In just these past few weeks, we have seen the effects the changing climate has had on our landscape. February’s weather was the warmest ever recorded, which has seen our magnolia flowering earlier than ever, whilst yesterday, half a month’s rain fell in one day, bursting the banks of our local river.
World leaders are the ones responsible for making big decisions, yet we can all take action in the garden for example; small steps can make a huge difference!
We can plant more trees
Plant trees, shrubs and perennials (native and non-native, although avoid invasive species) in the garden as they lock up carbon from the atmosphere and attract a wide range of insects and are a haven for wildlife in general.

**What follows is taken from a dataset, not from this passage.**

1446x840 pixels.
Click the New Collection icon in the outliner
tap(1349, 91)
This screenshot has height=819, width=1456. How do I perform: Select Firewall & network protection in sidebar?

We’ve planted lots of fruit trees and bushes in our garden, including apple & raspberry and loads of shrubs including mahonia, berberis and buddleia – all of which are fantastic for wildlife.
We can grow our own food
Grow, eat and buy local, seasonal foods – the more food you can grow yourself, the less miles it has to travel, which in turn reduces your carbon footprint. This year we have plans to grow onions, courgettes, leeks, sweetcorn, peas, shallots, potatoes, broad beans and beetroot in 3 raised beds, we have a small greenhouse, where we start our vegetables, herbs and flowers off from seed.
If you stagger your planting, you can have crops all year round. Take the purple sprouting broccoli, we’ve been harvesting that since Feb; there’s a crop that keeps on giving!
We can collect rainwater
Capture and store rainwater water in containers. We have just finished installing a new water butt at home that collects rainwater from the gutters; this is great for my carnivorous plants as they require rainwater.
My Dad has just took a water tank out of a house. He intends to make that into a rain butt. Proving you can use any storage device to collect water
We can compost our waste
Compost green & brown waste – compost provides nutrients for the garden and reduces landfill and production of methane. We have just built a compost bin in the garden, as the last one fell apart! Compost areas are a haven for different insects; they do some wonderful things to your compost and provide food for birds and bats.
We can plant pollinators
Plant lots of pollinator friendly flowers – we have Michaelmas daisy and sedum flowers in our garden, they provide nectar and pollen from late summer into autumn, when many other flowers aren’t around. Ivy is brilliant as it flowers in the autumn too, whilst also providing shelter for birds and insects.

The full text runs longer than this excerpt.